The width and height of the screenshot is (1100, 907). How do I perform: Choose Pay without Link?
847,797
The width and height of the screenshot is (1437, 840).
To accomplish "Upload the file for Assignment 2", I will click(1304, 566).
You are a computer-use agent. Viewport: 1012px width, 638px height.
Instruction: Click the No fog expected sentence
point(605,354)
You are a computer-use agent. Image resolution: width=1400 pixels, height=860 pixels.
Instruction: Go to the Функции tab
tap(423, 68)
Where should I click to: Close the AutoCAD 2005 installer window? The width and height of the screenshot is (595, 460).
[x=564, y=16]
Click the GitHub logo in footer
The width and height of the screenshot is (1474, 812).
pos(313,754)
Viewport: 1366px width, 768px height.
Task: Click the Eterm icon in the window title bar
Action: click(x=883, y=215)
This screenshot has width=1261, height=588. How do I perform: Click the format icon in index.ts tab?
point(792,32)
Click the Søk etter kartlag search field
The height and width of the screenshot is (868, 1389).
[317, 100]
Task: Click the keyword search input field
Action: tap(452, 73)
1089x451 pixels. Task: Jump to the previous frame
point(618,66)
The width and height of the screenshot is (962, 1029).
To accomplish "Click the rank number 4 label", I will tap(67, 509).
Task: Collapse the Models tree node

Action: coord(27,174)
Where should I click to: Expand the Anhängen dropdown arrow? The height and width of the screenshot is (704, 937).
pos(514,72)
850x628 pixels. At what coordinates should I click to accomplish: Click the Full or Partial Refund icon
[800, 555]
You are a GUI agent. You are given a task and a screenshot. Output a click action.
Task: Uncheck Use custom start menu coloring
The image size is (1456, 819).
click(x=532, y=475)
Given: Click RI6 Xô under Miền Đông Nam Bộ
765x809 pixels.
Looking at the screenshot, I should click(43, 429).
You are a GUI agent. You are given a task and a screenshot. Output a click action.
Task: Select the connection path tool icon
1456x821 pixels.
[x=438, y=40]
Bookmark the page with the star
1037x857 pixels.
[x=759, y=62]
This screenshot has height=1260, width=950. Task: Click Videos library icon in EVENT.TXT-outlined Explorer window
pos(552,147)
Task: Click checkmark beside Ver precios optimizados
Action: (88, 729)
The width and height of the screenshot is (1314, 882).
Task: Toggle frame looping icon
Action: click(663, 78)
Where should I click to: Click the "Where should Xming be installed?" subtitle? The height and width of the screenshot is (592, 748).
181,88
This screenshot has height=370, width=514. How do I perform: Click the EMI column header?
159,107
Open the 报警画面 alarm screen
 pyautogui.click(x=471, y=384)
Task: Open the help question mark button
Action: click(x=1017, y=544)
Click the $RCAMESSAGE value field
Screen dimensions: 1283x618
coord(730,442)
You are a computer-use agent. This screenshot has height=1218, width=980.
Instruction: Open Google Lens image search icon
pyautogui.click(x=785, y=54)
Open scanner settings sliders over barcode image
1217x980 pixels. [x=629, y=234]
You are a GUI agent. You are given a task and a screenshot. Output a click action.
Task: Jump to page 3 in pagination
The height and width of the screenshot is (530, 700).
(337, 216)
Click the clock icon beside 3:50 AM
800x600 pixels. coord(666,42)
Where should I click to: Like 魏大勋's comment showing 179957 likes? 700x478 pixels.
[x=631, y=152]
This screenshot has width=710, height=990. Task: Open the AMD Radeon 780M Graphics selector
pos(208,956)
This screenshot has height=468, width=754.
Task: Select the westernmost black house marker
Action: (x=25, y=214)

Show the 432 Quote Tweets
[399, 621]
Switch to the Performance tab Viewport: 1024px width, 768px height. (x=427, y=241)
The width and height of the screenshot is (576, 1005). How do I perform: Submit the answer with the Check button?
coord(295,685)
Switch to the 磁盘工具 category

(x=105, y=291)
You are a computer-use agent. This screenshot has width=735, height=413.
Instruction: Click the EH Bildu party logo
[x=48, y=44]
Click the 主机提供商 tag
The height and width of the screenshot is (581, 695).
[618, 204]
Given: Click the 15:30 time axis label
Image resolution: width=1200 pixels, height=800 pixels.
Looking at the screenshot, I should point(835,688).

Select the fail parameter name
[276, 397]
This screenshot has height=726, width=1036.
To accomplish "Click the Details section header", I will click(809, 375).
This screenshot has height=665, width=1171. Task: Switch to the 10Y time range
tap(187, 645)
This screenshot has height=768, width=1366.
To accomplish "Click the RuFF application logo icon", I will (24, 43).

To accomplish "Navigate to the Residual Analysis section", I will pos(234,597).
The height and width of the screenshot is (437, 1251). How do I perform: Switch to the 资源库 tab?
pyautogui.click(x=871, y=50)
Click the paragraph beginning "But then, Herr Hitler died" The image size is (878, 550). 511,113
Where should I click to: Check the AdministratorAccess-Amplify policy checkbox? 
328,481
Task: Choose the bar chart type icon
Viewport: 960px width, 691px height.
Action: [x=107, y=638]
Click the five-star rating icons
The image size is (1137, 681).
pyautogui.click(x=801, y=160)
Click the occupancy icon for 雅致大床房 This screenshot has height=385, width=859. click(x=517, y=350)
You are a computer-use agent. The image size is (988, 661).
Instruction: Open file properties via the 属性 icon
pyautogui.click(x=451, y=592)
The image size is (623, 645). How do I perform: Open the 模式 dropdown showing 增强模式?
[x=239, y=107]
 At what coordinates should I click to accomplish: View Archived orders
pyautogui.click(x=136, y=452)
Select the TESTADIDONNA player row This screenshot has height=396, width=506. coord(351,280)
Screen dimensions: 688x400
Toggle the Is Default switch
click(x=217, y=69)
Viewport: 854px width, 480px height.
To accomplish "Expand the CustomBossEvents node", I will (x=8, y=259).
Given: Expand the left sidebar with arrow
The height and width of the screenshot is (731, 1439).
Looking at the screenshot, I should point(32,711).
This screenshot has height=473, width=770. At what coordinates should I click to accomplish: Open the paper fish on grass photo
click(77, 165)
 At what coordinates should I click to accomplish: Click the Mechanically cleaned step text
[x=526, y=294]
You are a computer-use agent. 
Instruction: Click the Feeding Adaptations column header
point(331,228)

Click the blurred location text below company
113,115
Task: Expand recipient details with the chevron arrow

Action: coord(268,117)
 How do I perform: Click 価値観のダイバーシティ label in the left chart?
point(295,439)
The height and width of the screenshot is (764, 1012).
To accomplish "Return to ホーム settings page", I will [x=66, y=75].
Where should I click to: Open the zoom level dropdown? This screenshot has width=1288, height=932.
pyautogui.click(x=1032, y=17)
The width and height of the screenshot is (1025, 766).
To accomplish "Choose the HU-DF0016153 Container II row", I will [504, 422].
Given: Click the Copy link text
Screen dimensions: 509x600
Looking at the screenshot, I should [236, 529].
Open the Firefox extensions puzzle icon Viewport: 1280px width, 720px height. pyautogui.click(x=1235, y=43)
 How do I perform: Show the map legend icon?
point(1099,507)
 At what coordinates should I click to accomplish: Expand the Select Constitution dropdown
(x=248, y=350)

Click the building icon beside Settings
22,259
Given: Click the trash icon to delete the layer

• • • •

▶ **Set task**:
Swap every "GUI agent" in the rows above for "desktop assistant", and write the rows out again with nothing else changed.

▶ **Exercise result**:
The width and height of the screenshot is (1100, 907). How do I perform: Choose Pay without Link?
847,797
The width and height of the screenshot is (1437, 840).
To accomplish "Upload the file for Assignment 2", I will click(1304, 566).
You are a computer-use agent. Viewport: 1012px width, 638px height.
Instruction: Click the No fog expected sentence
point(605,354)
You are a computer-use agent. Image resolution: width=1400 pixels, height=860 pixels.
Instruction: Go to the Функции tab
tap(423, 68)
Where should I click to: Close the AutoCAD 2005 installer window? The width and height of the screenshot is (595, 460).
[x=564, y=16]
Click the GitHub logo in footer
The width and height of the screenshot is (1474, 812).
pos(313,754)
Viewport: 1366px width, 768px height.
Task: Click the Eterm icon in the window title bar
Action: click(x=883, y=215)
This screenshot has width=1261, height=588. How do I perform: Click the format icon in index.ts tab?
point(792,32)
Click the Søk etter kartlag search field
The height and width of the screenshot is (868, 1389).
[317, 100]
Task: Click the keyword search input field
Action: tap(452, 73)
1089x451 pixels. Task: Jump to the previous frame
point(618,66)
The width and height of the screenshot is (962, 1029).
To accomplish "Click the rank number 4 label", I will tap(67, 509).
Task: Collapse the Models tree node

Action: coord(27,174)
Where should I click to: Expand the Anhängen dropdown arrow? The height and width of the screenshot is (704, 937).
pos(514,72)
850x628 pixels. At what coordinates should I click to accomplish: Click the Full or Partial Refund icon
[800, 555]
You are a desktop assistant. You are given a task and a screenshot. Output a click action.
Task: Uncheck Use custom start menu coloring
The image size is (1456, 819).
click(x=532, y=475)
Given: Click RI6 Xô under Miền Đông Nam Bộ
765x809 pixels.
Looking at the screenshot, I should click(43, 429).
You are a desktop assistant. You are given a task and a screenshot. Output a click action.
Task: Select the connection path tool icon
1456x821 pixels.
[x=438, y=40]
Bookmark the page with the star
1037x857 pixels.
[x=759, y=62]
This screenshot has height=1260, width=950. Task: Click Videos library icon in EVENT.TXT-outlined Explorer window
pos(552,147)
Task: Click checkmark beside Ver precios optimizados
Action: (88, 729)
The width and height of the screenshot is (1314, 882).
Task: Toggle frame looping icon
Action: click(663, 78)
Where should I click to: Click the "Where should Xming be installed?" subtitle? The height and width of the screenshot is (592, 748).
181,88
This screenshot has height=370, width=514. How do I perform: Click the EMI column header?
159,107
Open the 报警画面 alarm screen
 pyautogui.click(x=471, y=384)
Task: Open the help question mark button
Action: click(x=1017, y=544)
Click the $RCAMESSAGE value field
Screen dimensions: 1283x618
coord(730,442)
You are a computer-use agent. This screenshot has height=1218, width=980.
Instruction: Open Google Lens image search icon
pyautogui.click(x=785, y=54)
Open scanner settings sliders over barcode image
1217x980 pixels. [x=629, y=234]
You are a desktop assistant. You are given a task and a screenshot. Output a click action.
Task: Jump to page 3 in pagination
The height and width of the screenshot is (530, 700).
(337, 216)
Click the clock icon beside 3:50 AM
800x600 pixels. coord(666,42)
Where should I click to: Like 魏大勋's comment showing 179957 likes? 700x478 pixels.
[x=631, y=152]
This screenshot has width=710, height=990. Task: Open the AMD Radeon 780M Graphics selector
pos(208,956)
This screenshot has height=468, width=754.
Task: Select the westernmost black house marker
Action: (x=25, y=214)

Show the 432 Quote Tweets
[399, 621]
Switch to the Performance tab Viewport: 1024px width, 768px height. (x=427, y=241)
The width and height of the screenshot is (576, 1005). How do I perform: Submit the answer with the Check button?
coord(295,685)
Switch to the 磁盘工具 category

(x=105, y=291)
You are a computer-use agent. This screenshot has width=735, height=413.
Instruction: Click the EH Bildu party logo
[x=48, y=44]
Click the 主机提供商 tag
The height and width of the screenshot is (581, 695).
[618, 204]
Given: Click the 15:30 time axis label
Image resolution: width=1200 pixels, height=800 pixels.
Looking at the screenshot, I should point(835,688).

Select the fail parameter name
[276, 397]
This screenshot has height=726, width=1036.
To accomplish "Click the Details section header", I will click(809, 375).
This screenshot has height=665, width=1171. Task: Switch to the 10Y time range
tap(187, 645)
This screenshot has height=768, width=1366.
To accomplish "Click the RuFF application logo icon", I will (24, 43).

To accomplish "Navigate to the Residual Analysis section", I will pos(234,597).
The height and width of the screenshot is (437, 1251). How do I perform: Switch to the 资源库 tab?
pyautogui.click(x=871, y=50)
Click the paragraph beginning "But then, Herr Hitler died" The image size is (878, 550). 511,113
Where should I click to: Check the AdministratorAccess-Amplify policy checkbox? 
328,481
Task: Choose the bar chart type icon
Viewport: 960px width, 691px height.
Action: [x=107, y=638]
Click the five-star rating icons
The image size is (1137, 681).
pyautogui.click(x=801, y=160)
Click the occupancy icon for 雅致大床房 This screenshot has height=385, width=859. click(x=517, y=350)
You are a computer-use agent. The image size is (988, 661).
Instruction: Open file properties via the 属性 icon
pyautogui.click(x=451, y=592)
The image size is (623, 645). How do I perform: Open the 模式 dropdown showing 增强模式?
[x=239, y=107]
 At what coordinates should I click to accomplish: View Archived orders
pyautogui.click(x=136, y=452)
Select the TESTADIDONNA player row This screenshot has height=396, width=506. coord(351,280)
Screen dimensions: 688x400
Toggle the Is Default switch
click(x=217, y=69)
Viewport: 854px width, 480px height.
To accomplish "Expand the CustomBossEvents node", I will (x=8, y=259).
Given: Expand the left sidebar with arrow
The height and width of the screenshot is (731, 1439).
Looking at the screenshot, I should point(32,711).
This screenshot has height=473, width=770. At what coordinates should I click to accomplish: Open the paper fish on grass photo
click(77, 165)
 At what coordinates should I click to accomplish: Click the Mechanically cleaned step text
[x=526, y=294]
You are a computer-use agent. 
Instruction: Click the Feeding Adaptations column header
point(331,228)

Click the blurred location text below company
113,115
Task: Expand recipient details with the chevron arrow

Action: coord(268,117)
 How do I perform: Click 価値観のダイバーシティ label in the left chart?
point(295,439)
The height and width of the screenshot is (764, 1012).
To accomplish "Return to ホーム settings page", I will [x=66, y=75].
Where should I click to: Open the zoom level dropdown? This screenshot has width=1288, height=932.
pyautogui.click(x=1032, y=17)
The width and height of the screenshot is (1025, 766).
To accomplish "Choose the HU-DF0016153 Container II row", I will [504, 422].
Given: Click the Copy link text
Screen dimensions: 509x600
Looking at the screenshot, I should [236, 529].
Open the Firefox extensions puzzle icon Viewport: 1280px width, 720px height. pyautogui.click(x=1235, y=43)
 How do I perform: Show the map legend icon?
point(1099,507)
 At what coordinates should I click to accomplish: Expand the Select Constitution dropdown
(x=248, y=350)

Click the building icon beside Settings
22,259
Given: Click the trash icon to delete the layer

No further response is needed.